The challenge for mobile networks would be in finding the dedicated capacity to stream multiple radio stations to millions of people, without impacting the ability to deliver other services and applications. Broadcast radio delivers regardless of how many people are listening, unlike mobile networks where significant capacity would be required to cope with peak-levels of demand.
Radio’s reliability in case of emergency has long been a significant strength, where updates or information need to be delivered to people regardless of how busy the network might be. “Mobile networks have traditionally failed to cope with serious demand in emergencies,” said Friedner. “The UK is looking at using the public mobile network for emergency service communications, but cell overcrowding will still be an issue for the public, regardless of how emergency service traffic are handled.”
Another consideration says Friedner is with investment into delivering mobile coverage in places radio can’t reach – trains and deep indoors or on underground transport.
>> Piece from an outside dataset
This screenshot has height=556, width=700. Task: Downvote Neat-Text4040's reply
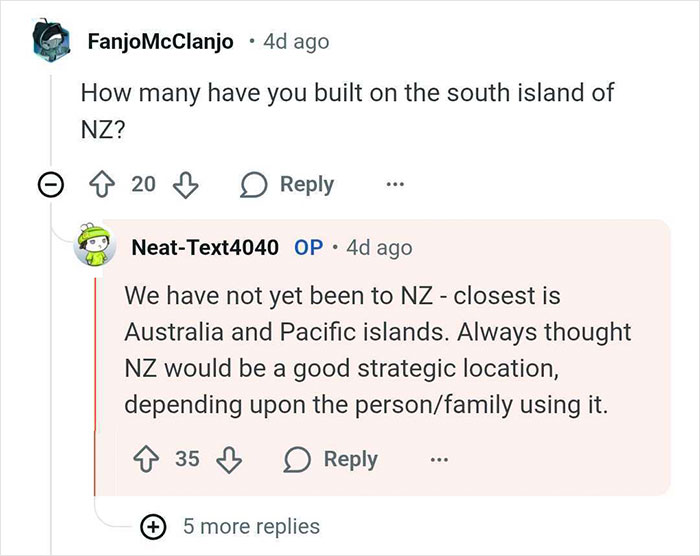coord(229,459)
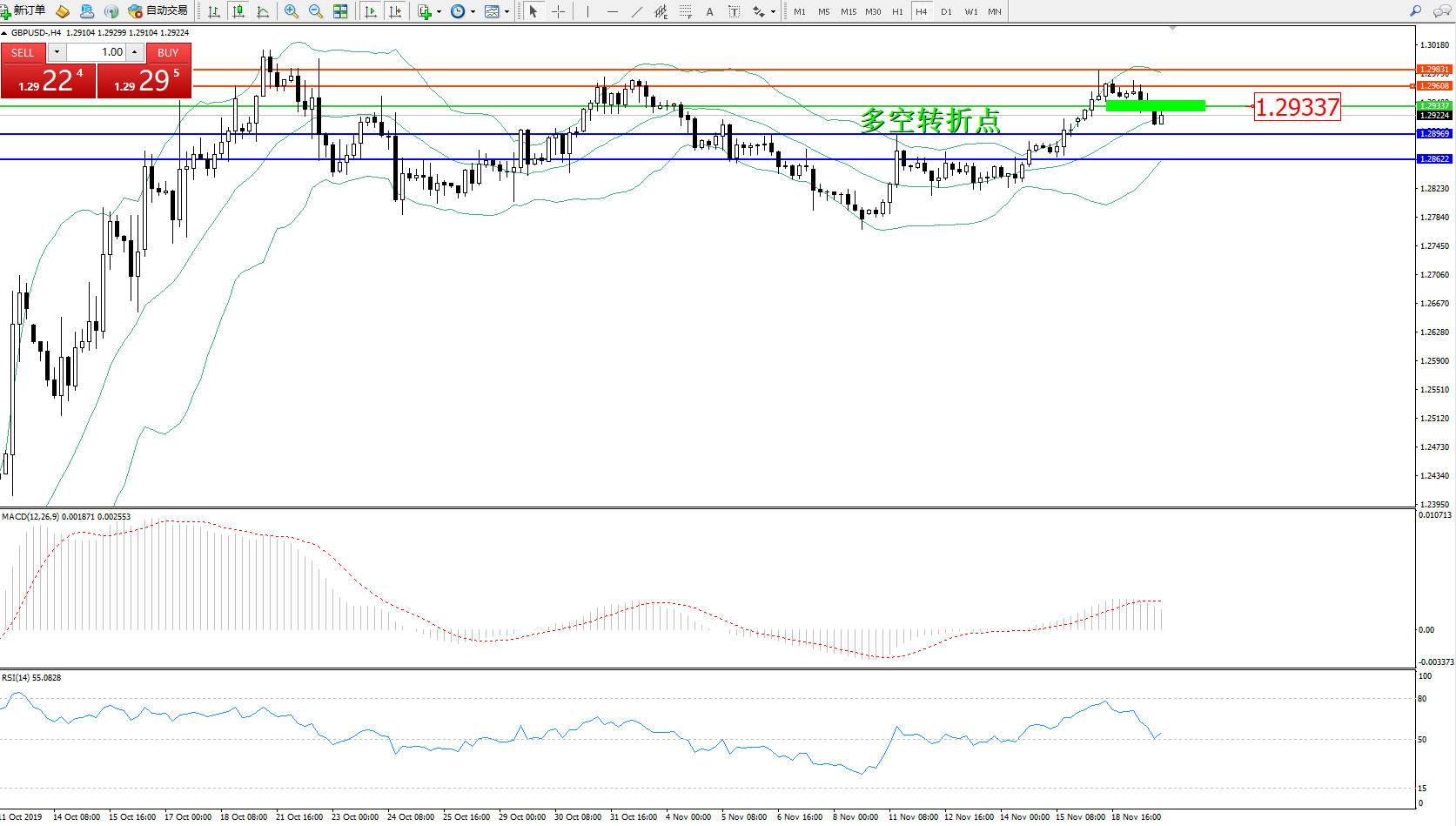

While the small cell approach means the network is much more expensive to deploy, coverage can be delivered in targeted areas.
A new look ecosystem
At the 2015 Future of Wireless Conference, Mike Bell from Jaguar Land Rover talked about the potential for 5G for connected car applications, stating while 4G was interesting for multimedia services, the lower latency of 5G makes it a much more interesting proposition.
“The 5G ecosystem is going to look very different compared to what we have today,” says Friedner. “Lots of companies and industries are making a play for 5G, those working in the IOT (internet of things) and connected car markets for example – but we’ve also seen interest from those you might not expect like the DECT Forum. This changes things for the mobile operator and how they monetise data being delivered over their network. Services could be something delivered by MVNOs or OTT players, with operators simply acting as a provider of capacity. The KPIs from the service provider in future may be no different to those offered from a DAB operator today.”
If 5G is to seriously compete with broadcast radio then the business case is its biggest challenge. Technically it’s possible for mobile networks to deliver radio, but not without a massive investment in both infrastructure and data. One that neither broadcasters or listeners want to pay for.